**REQUIREMENT**: Write out every line of the data below word for word, leaving out the pictures.

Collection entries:
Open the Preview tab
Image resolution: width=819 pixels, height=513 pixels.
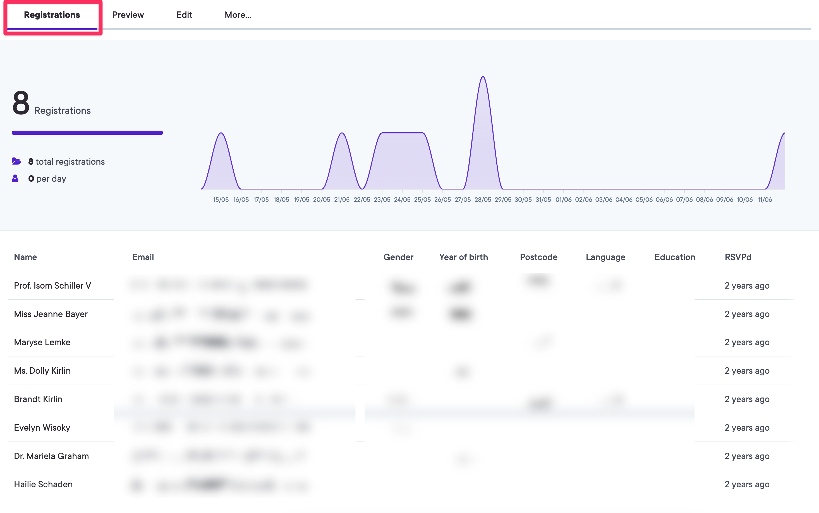(x=128, y=15)
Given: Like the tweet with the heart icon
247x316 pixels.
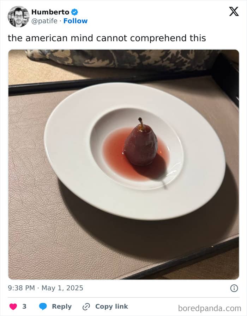Looking at the screenshot, I should pos(13,306).
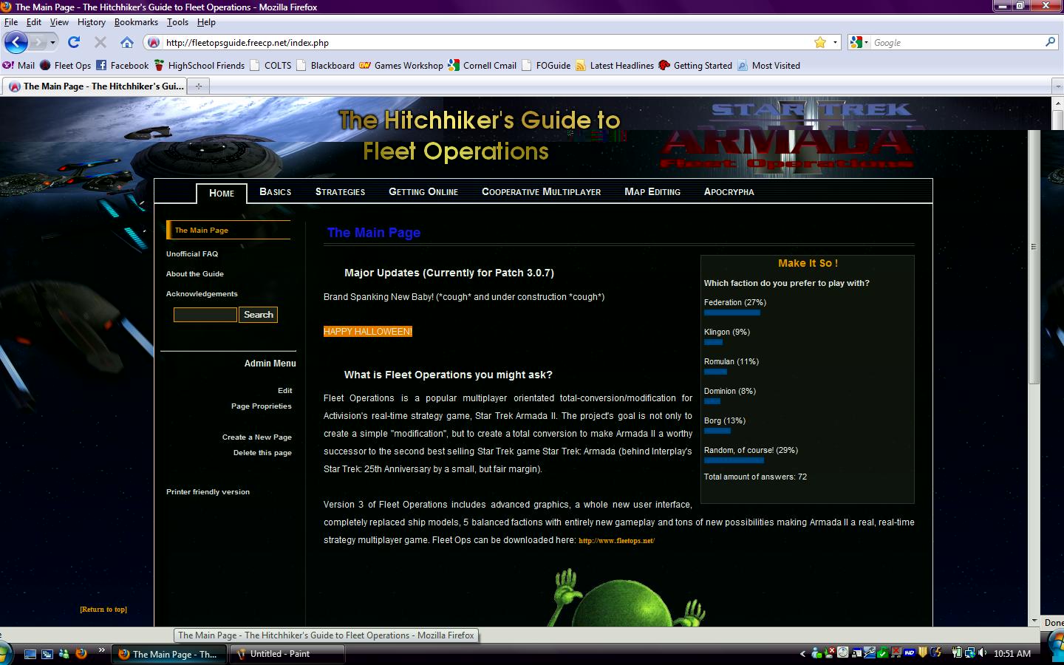Image resolution: width=1064 pixels, height=665 pixels.
Task: Click the magnifying glass in Google search box
Action: pyautogui.click(x=1050, y=42)
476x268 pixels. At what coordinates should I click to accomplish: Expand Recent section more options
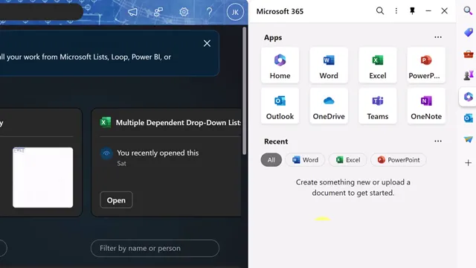coord(438,141)
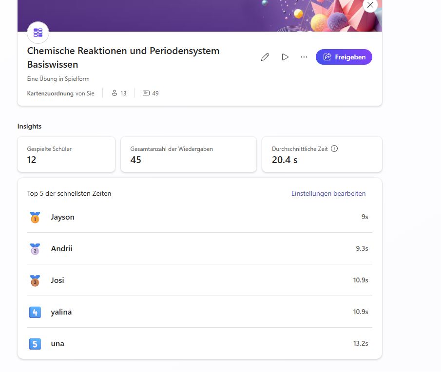Click the info icon next to Durchschnittliche Zeit
Screen dimensions: 441x372
point(334,149)
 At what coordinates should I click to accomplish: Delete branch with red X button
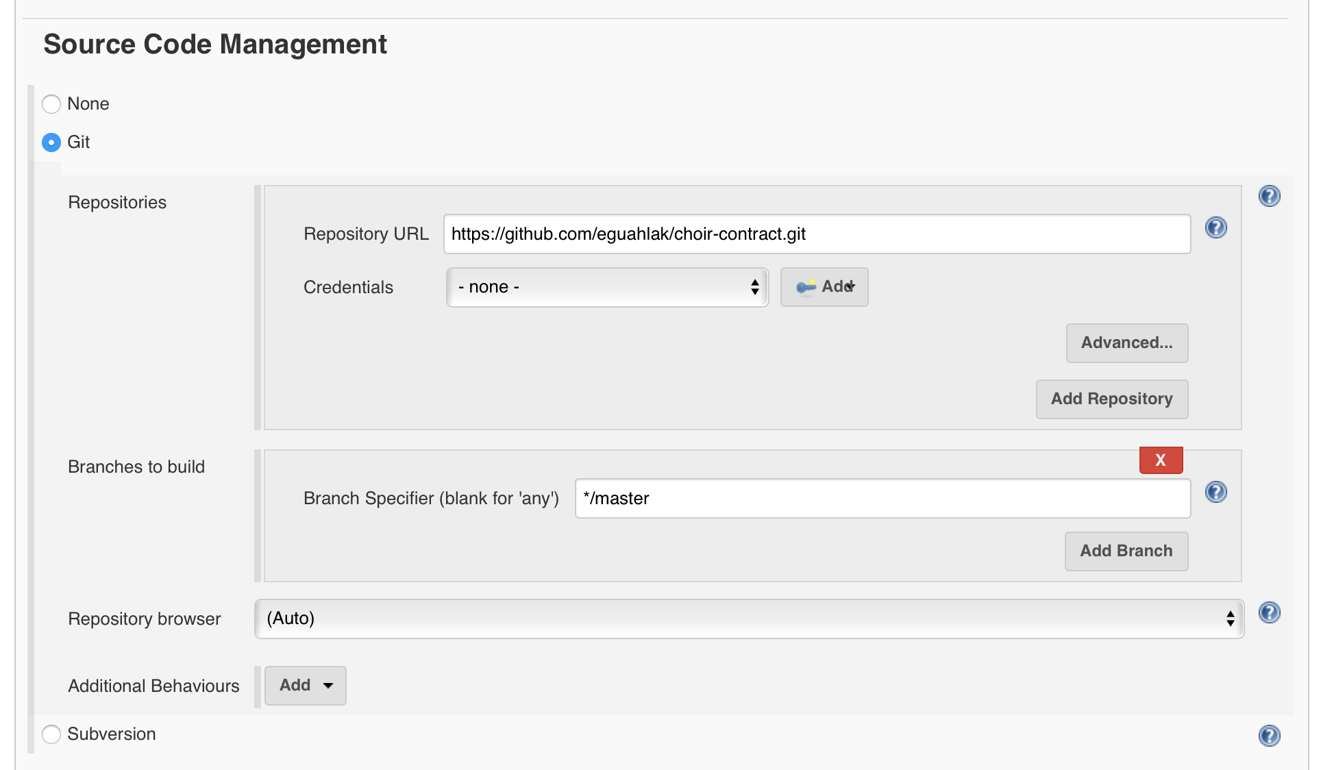coord(1161,460)
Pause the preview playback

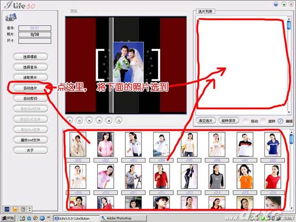pos(79,120)
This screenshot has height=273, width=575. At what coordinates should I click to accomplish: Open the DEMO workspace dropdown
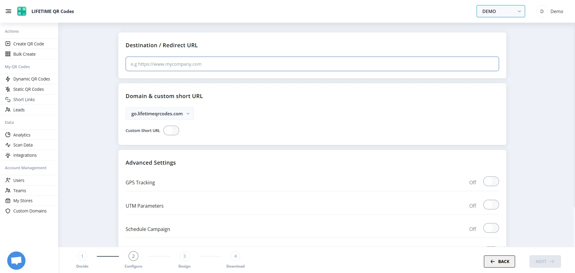tap(501, 11)
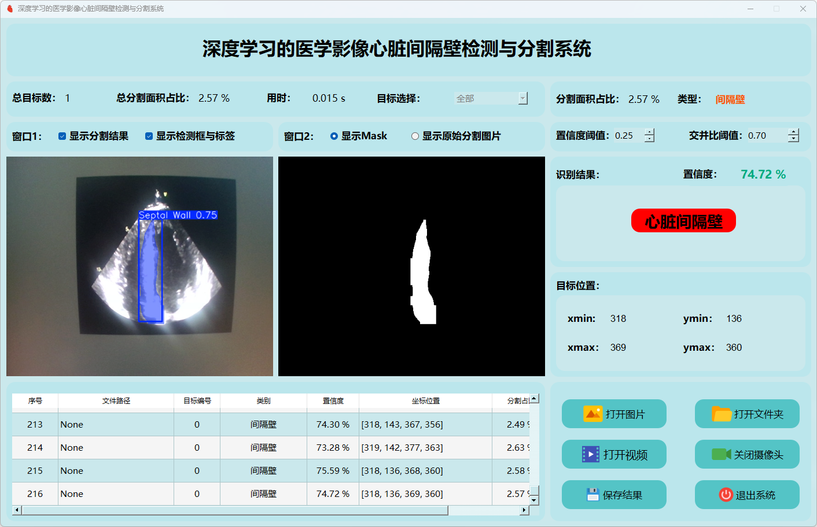Uncheck 显示检测框与标签 checkbox
The height and width of the screenshot is (527, 817).
click(x=149, y=136)
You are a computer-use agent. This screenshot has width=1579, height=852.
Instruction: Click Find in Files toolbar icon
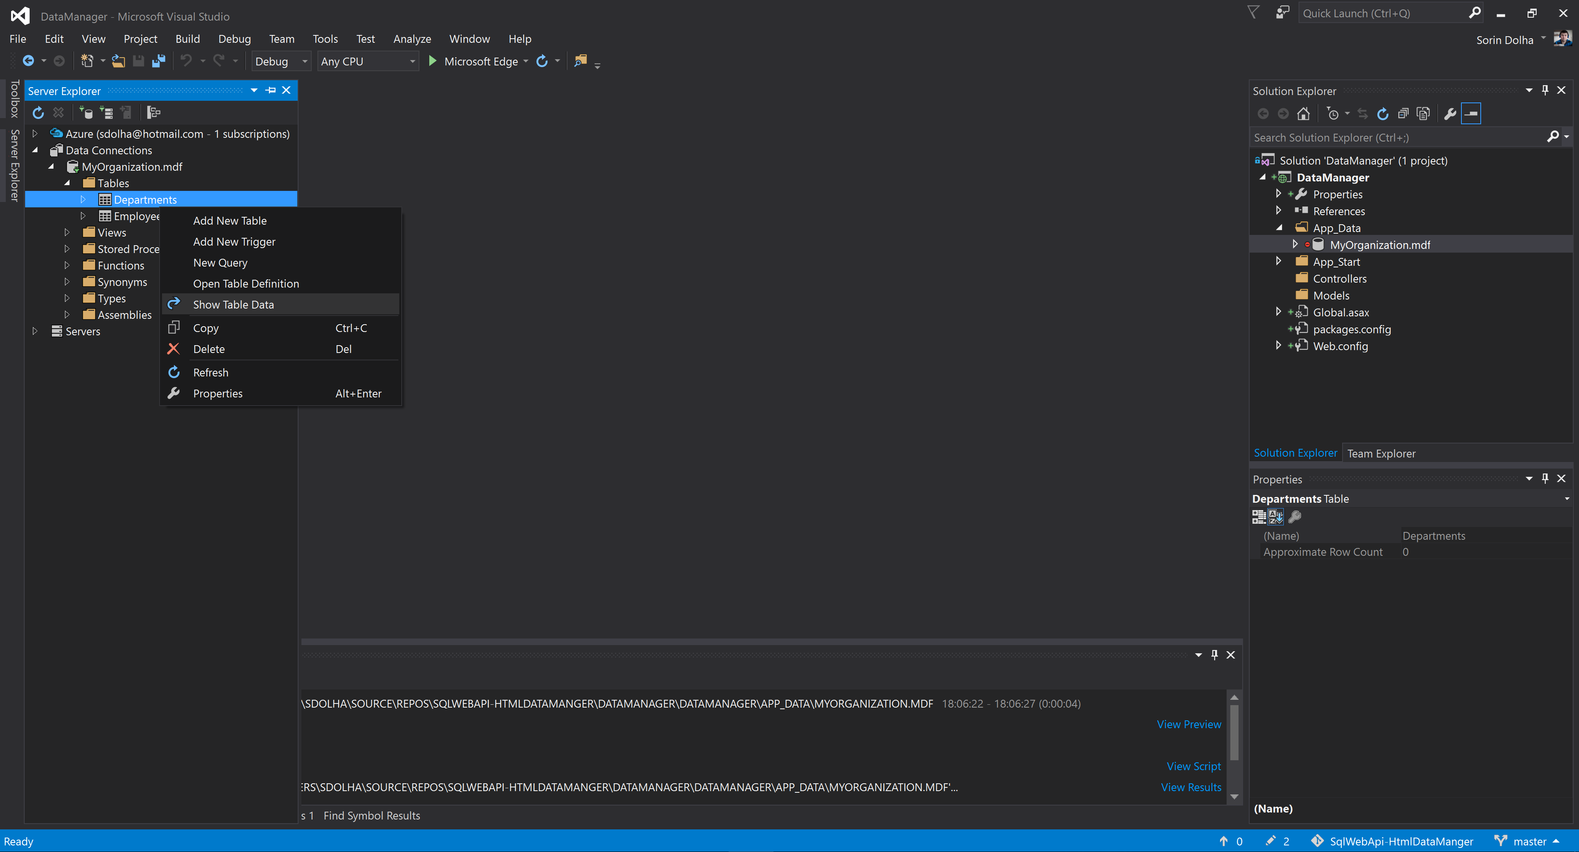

**SOLUTION TO THE PROBLEM**:
Open the Preview tab
Image resolution: width=819 pixels, height=513 pixels.
(x=128, y=15)
Given: Like the tweet with the heart icon
247x316 pixels.
Looking at the screenshot, I should pos(13,306).
Image resolution: width=1064 pixels, height=665 pixels.
Task: Click the magnifying glass in Google search box
Action: pyautogui.click(x=1050, y=42)
476x268 pixels. At what coordinates should I click to accomplish: Expand Recent section more options
coord(438,141)
Click the info icon next to Durchschnittliche Zeit
Screen dimensions: 441x372
point(334,149)
 At what coordinates should I click to accomplish: Delete branch with red X button
coord(1161,460)
Pause the preview playback

pos(79,120)
This screenshot has height=273, width=575. At what coordinates should I click to accomplish: Open the DEMO workspace dropdown
tap(501, 11)
Uncheck 显示检测框与标签 checkbox
The height and width of the screenshot is (527, 817).
click(x=149, y=136)
You are a computer-use agent. This screenshot has width=1579, height=852.
Instruction: Click Find in Files toolbar icon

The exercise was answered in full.